Task brief :: Exactly and only the lines from the one with "Task: Open the 2Miners profile avatar" through the last line of the records need to be set down; please skip the pictures.

Supplied data ::
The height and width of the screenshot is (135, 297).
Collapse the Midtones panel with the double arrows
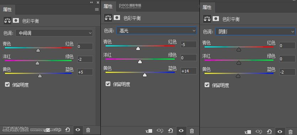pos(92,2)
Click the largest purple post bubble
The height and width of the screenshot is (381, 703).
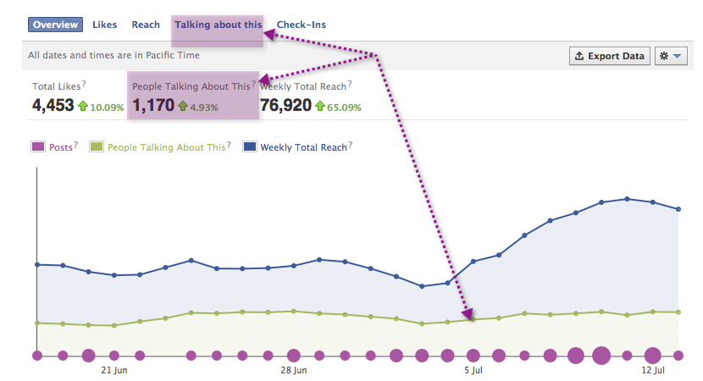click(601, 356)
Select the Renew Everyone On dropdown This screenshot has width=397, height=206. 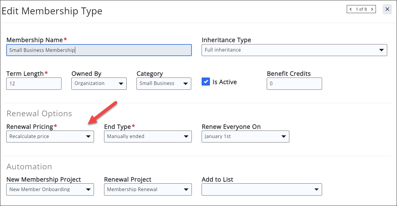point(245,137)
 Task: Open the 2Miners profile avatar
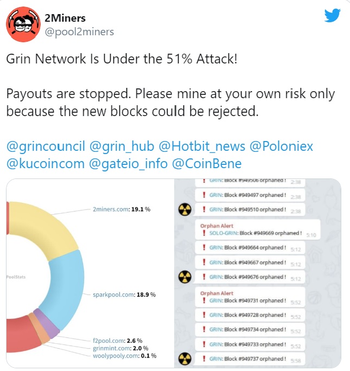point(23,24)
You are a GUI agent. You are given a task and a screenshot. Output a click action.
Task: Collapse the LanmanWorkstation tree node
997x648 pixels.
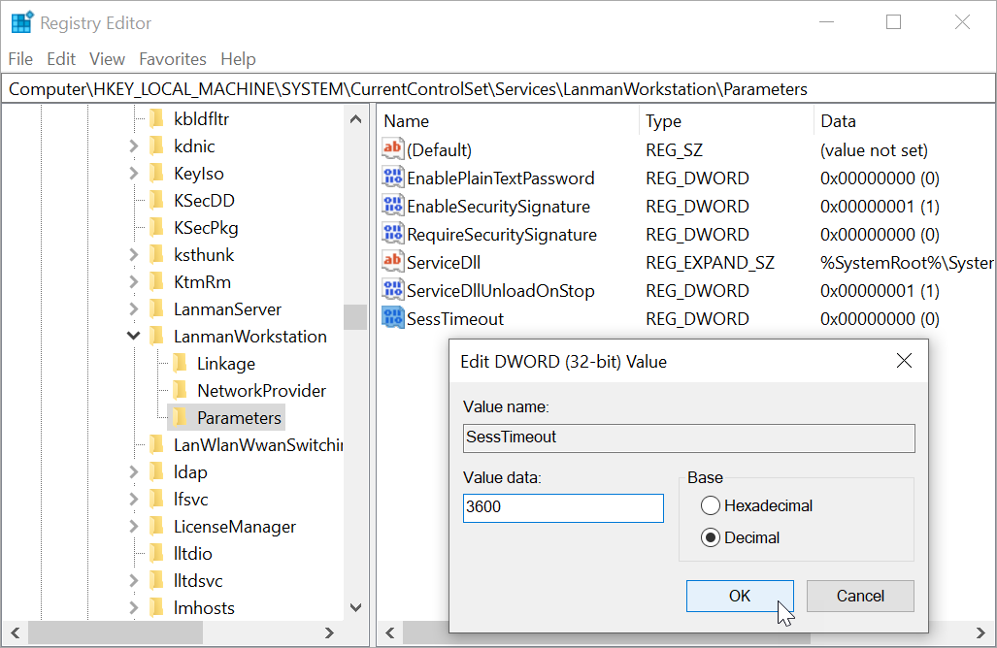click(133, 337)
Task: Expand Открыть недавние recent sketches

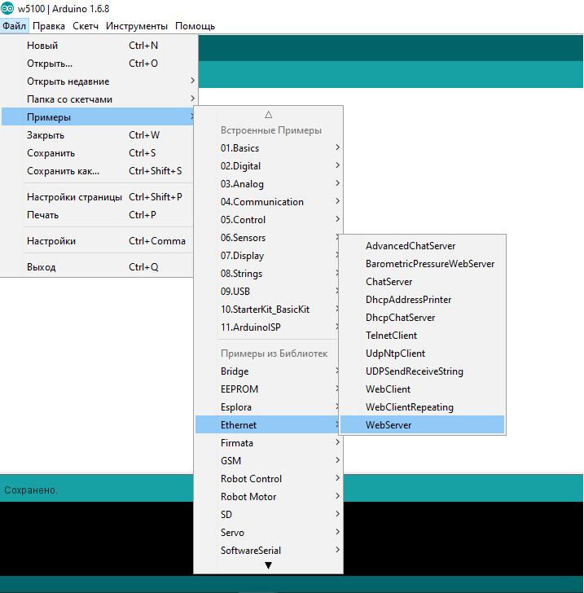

Solution for this problem ::
 Task: Open the 2Miners profile avatar
point(23,24)
You are a GUI agent. You are given a task and a screenshot. Output a click action.
Task: Collapse the LanmanWorkstation tree node
997x648 pixels.
click(133, 337)
Task: Expand Открыть недавние recent sketches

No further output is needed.